The response must be the exact lines from the line holding "Task: Like the tweet with 8 likes" through the end of the entries, with no pictures and nothing else.

[Excerpted records Boundary: Start]

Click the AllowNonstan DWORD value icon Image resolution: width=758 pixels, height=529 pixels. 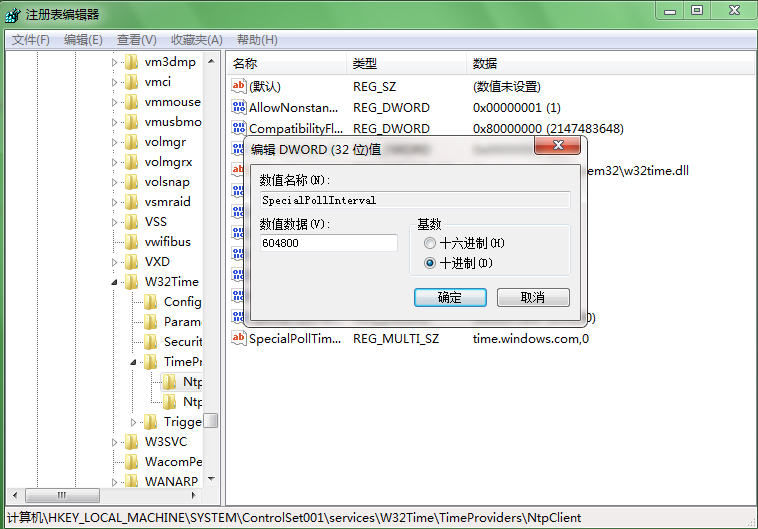(x=239, y=107)
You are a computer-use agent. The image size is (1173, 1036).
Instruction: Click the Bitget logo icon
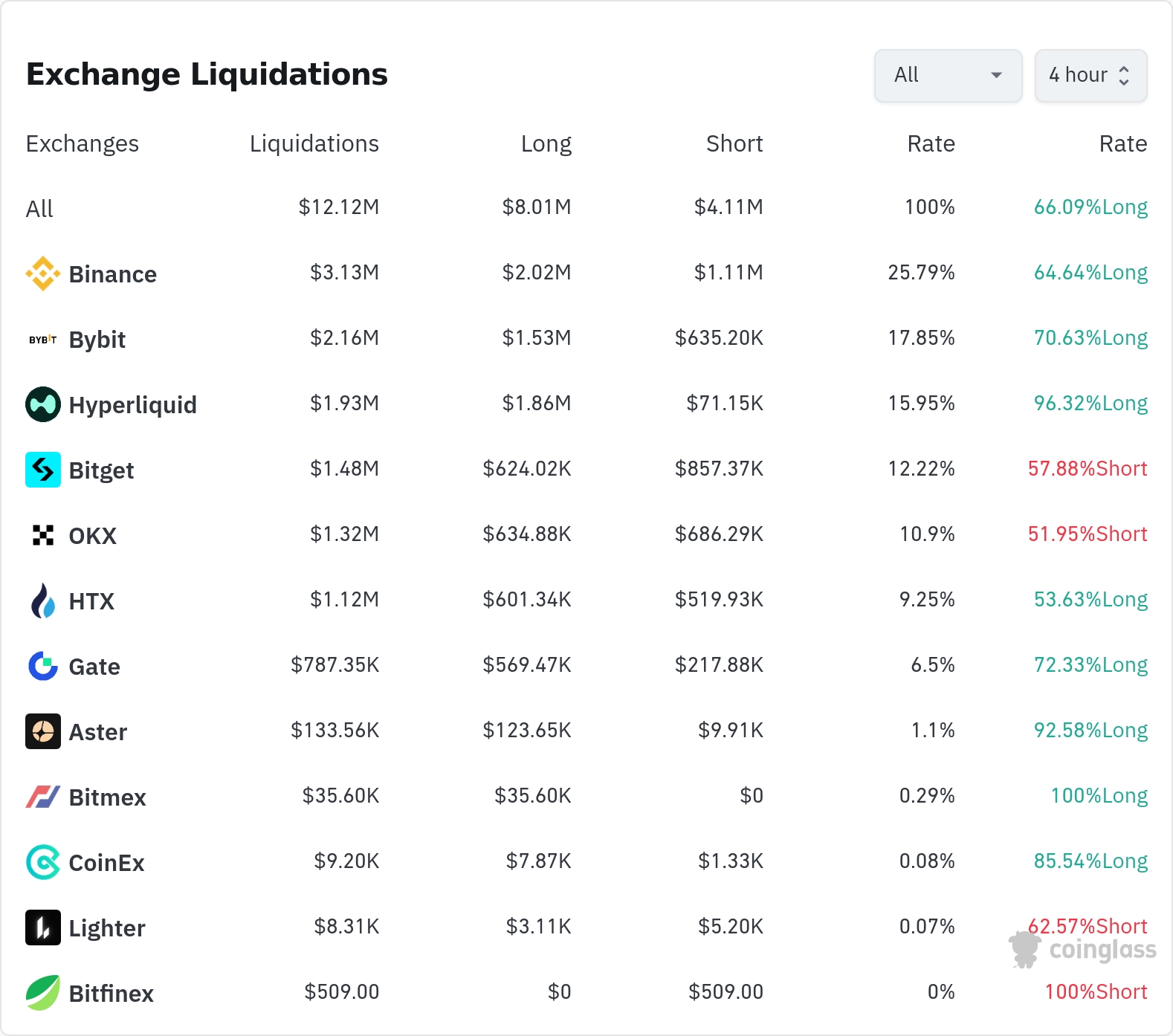pos(43,470)
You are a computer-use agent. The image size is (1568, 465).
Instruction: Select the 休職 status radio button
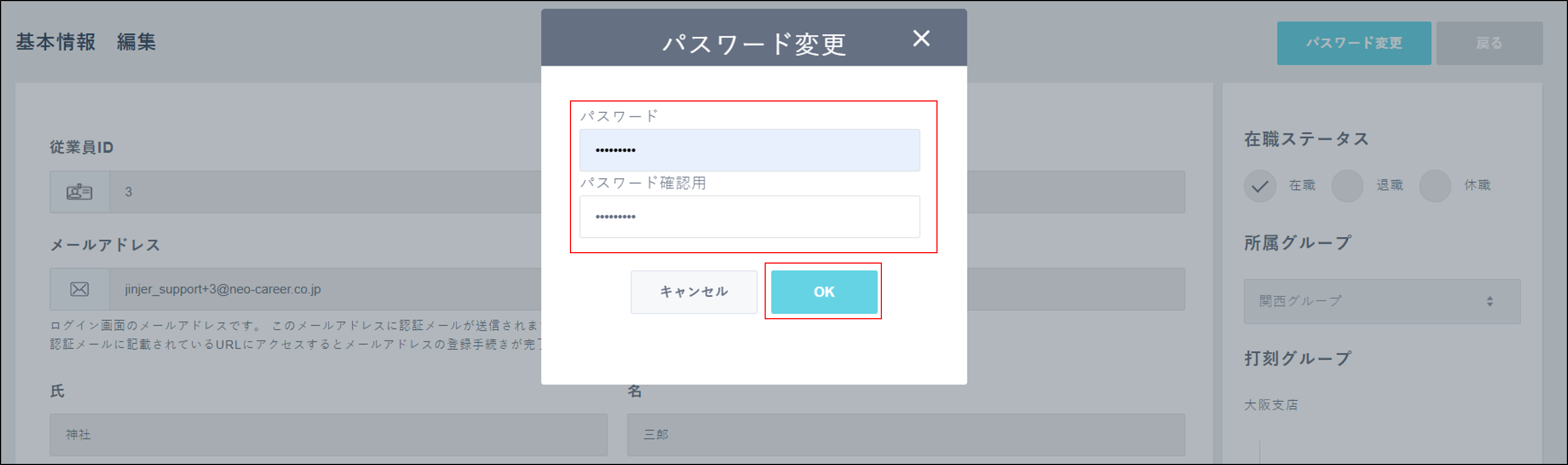click(1435, 186)
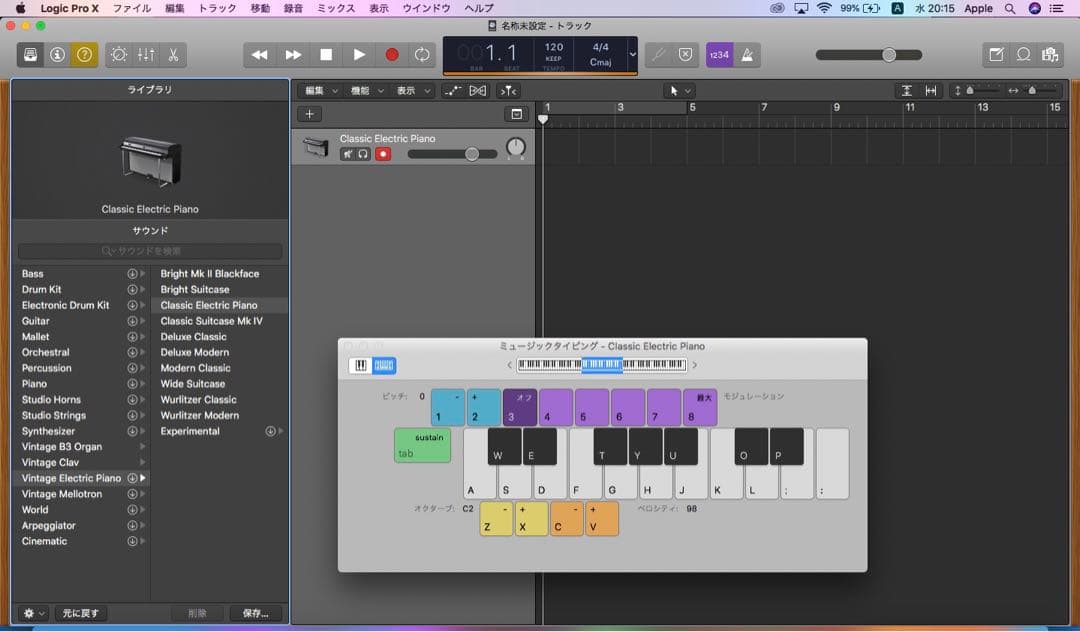Click the red Record transport button
The height and width of the screenshot is (632, 1080).
pos(391,55)
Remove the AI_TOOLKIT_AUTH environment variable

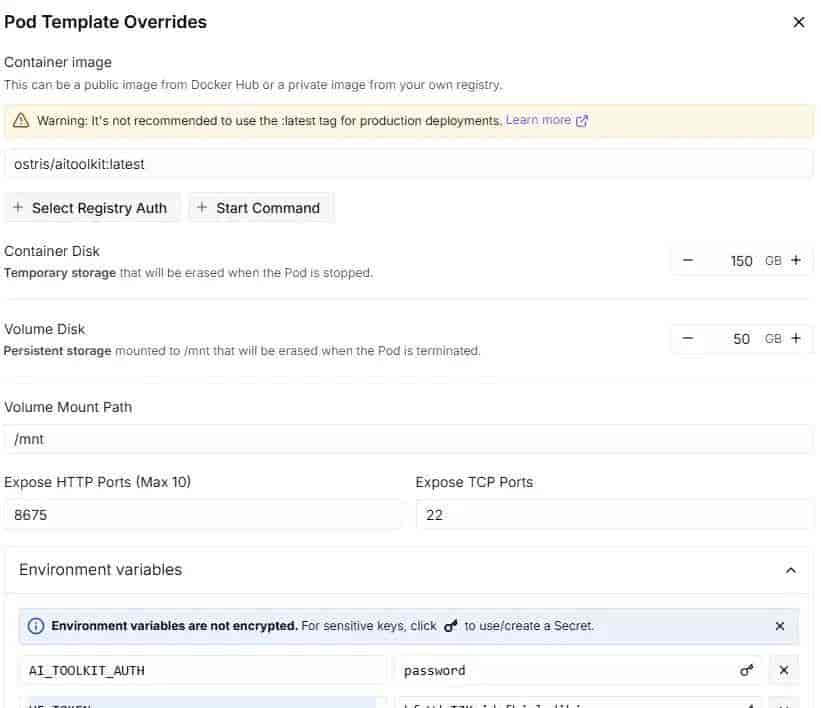pos(784,670)
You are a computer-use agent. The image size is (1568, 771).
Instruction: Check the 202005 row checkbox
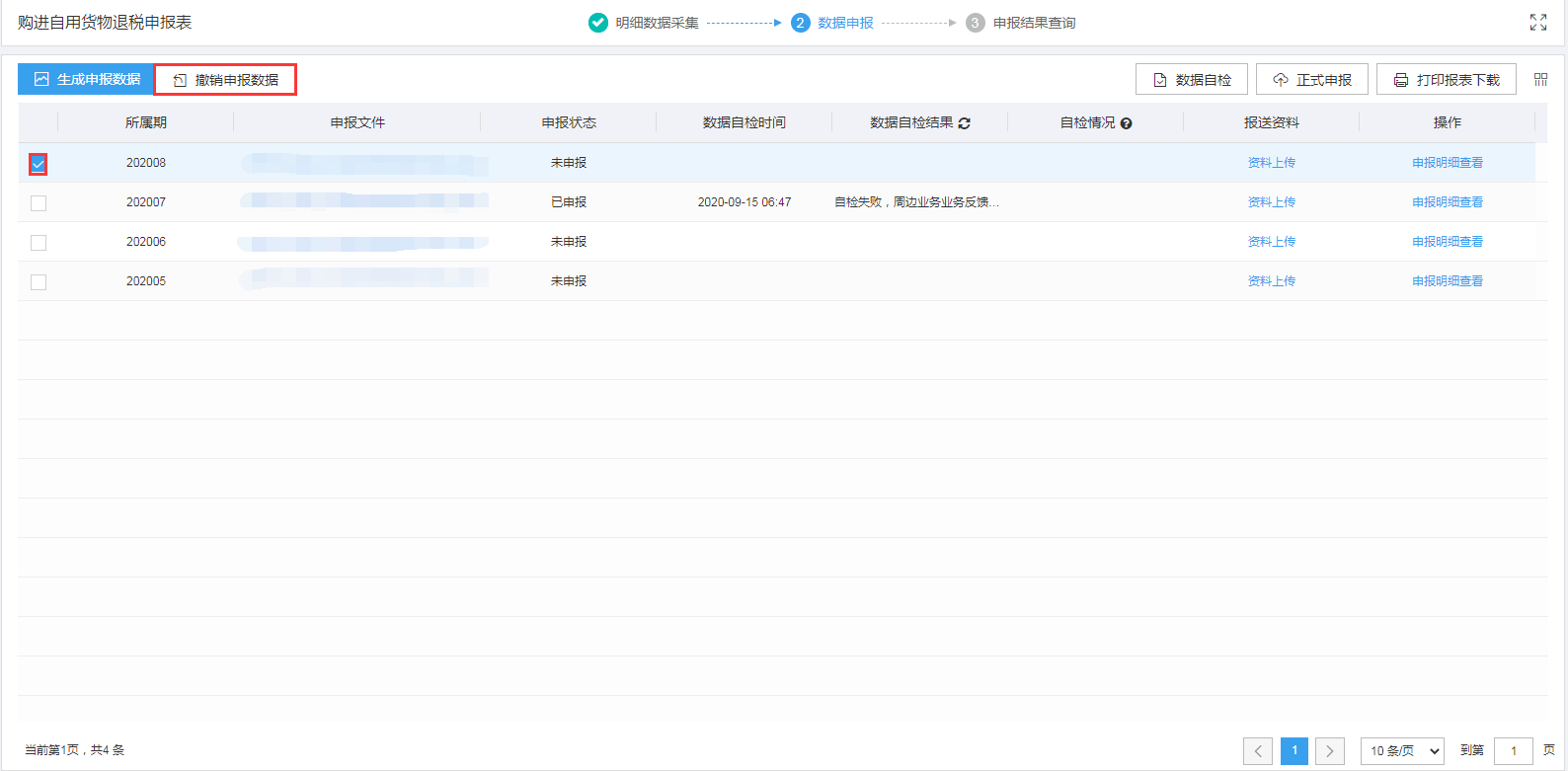coord(39,282)
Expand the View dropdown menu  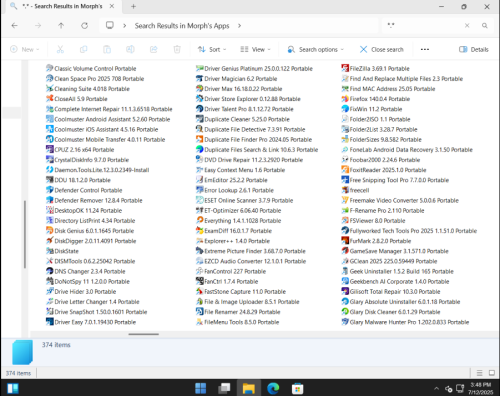(255, 49)
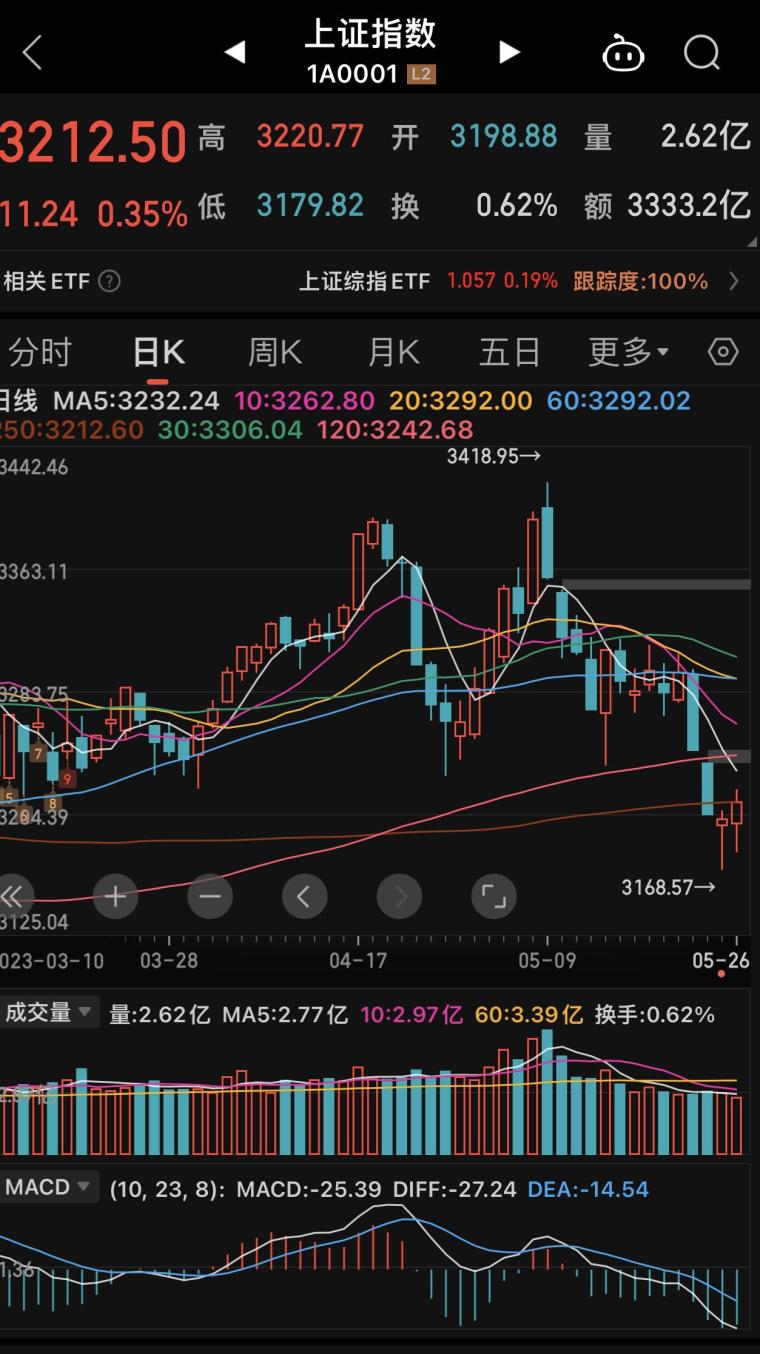Switch to previous index with left triangle

click(x=235, y=52)
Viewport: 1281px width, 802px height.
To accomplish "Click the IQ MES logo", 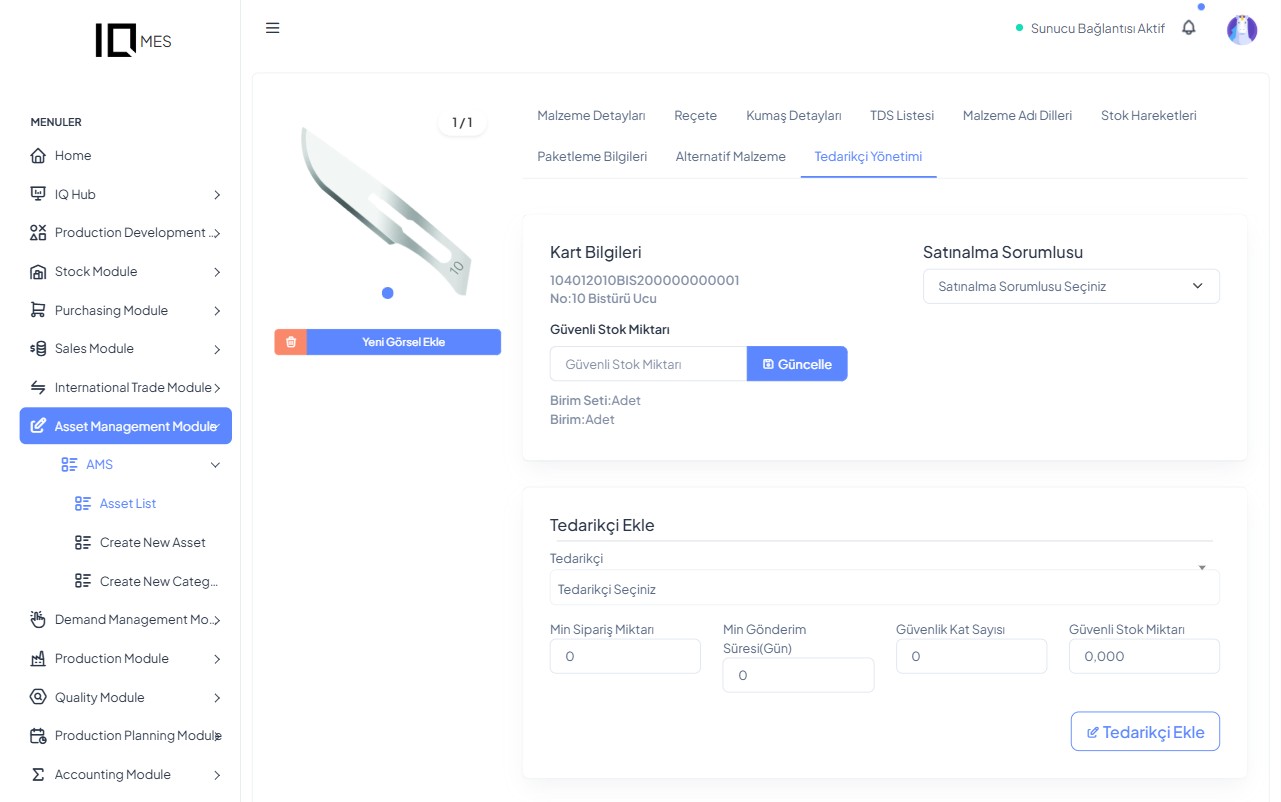I will pyautogui.click(x=133, y=40).
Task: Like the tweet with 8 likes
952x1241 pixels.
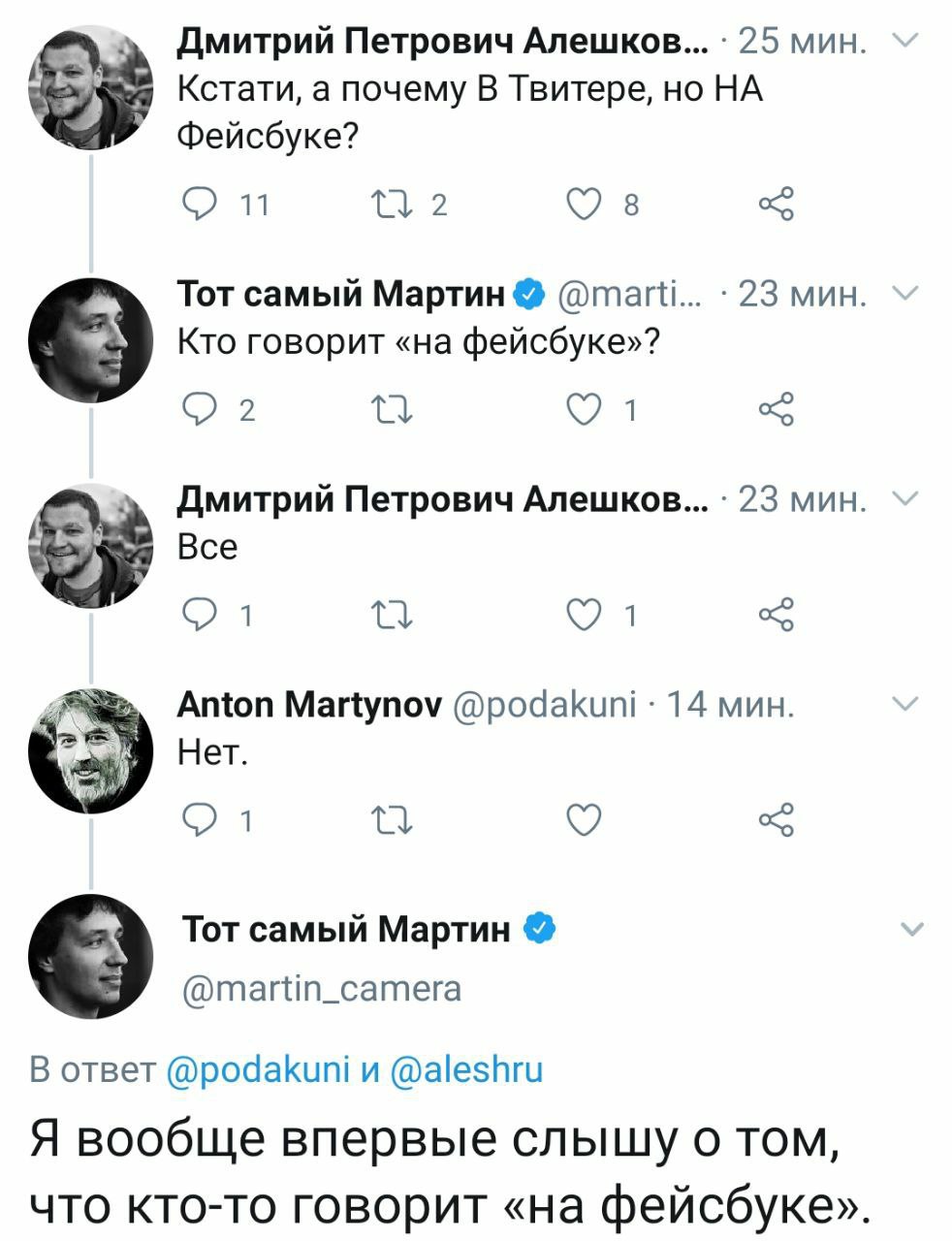Action: coord(586,204)
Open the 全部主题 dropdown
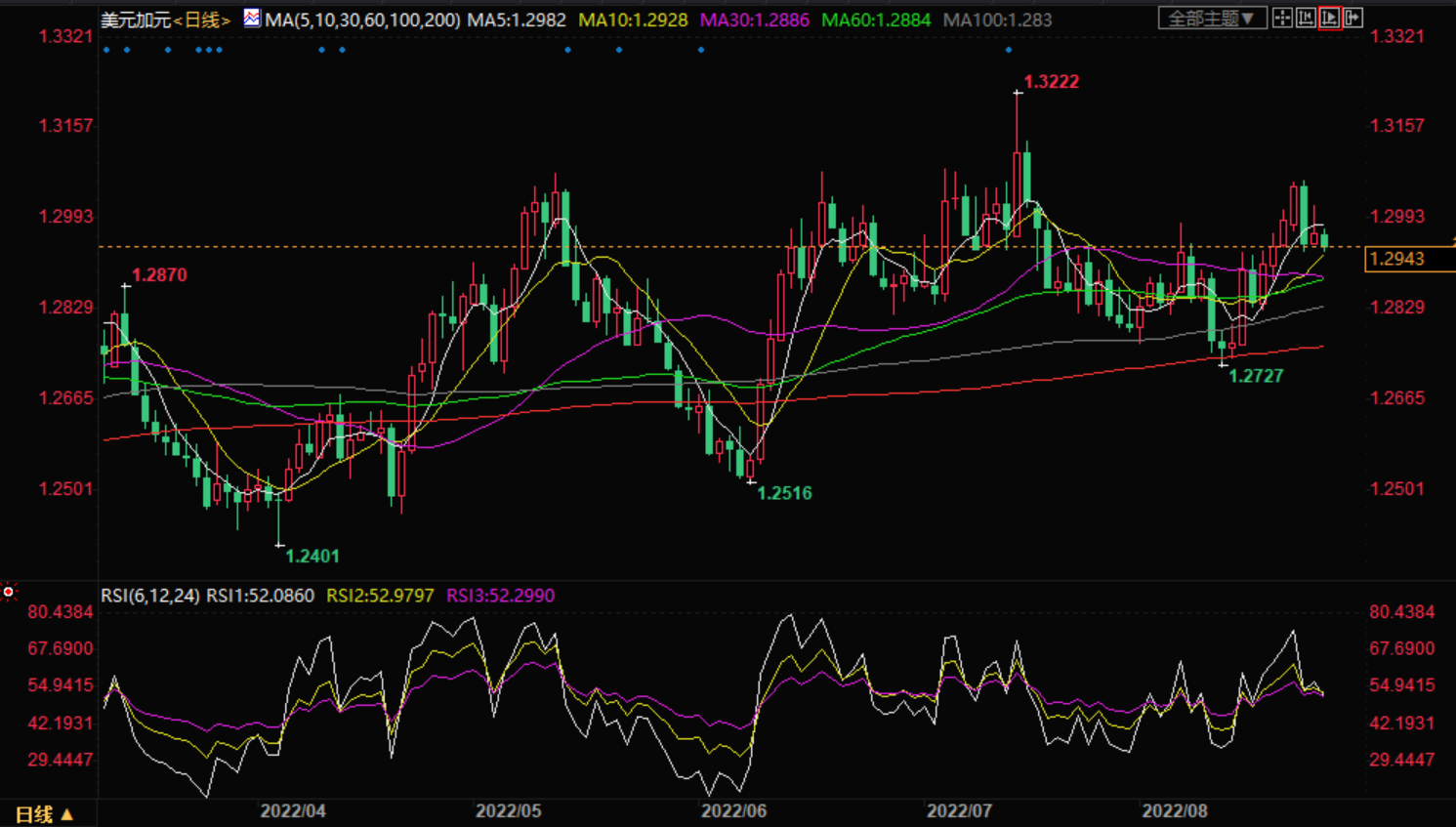Screen dimensions: 1456x827 (x=1212, y=19)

[Excerpted records Boundary: End]

Solution for this exercise:
Task: Like the tweet with 8 likes
952x1241 pixels.
Action: coord(586,204)
Open the 全部主题 dropdown
Screen dimensions: 1456x827 (x=1212, y=19)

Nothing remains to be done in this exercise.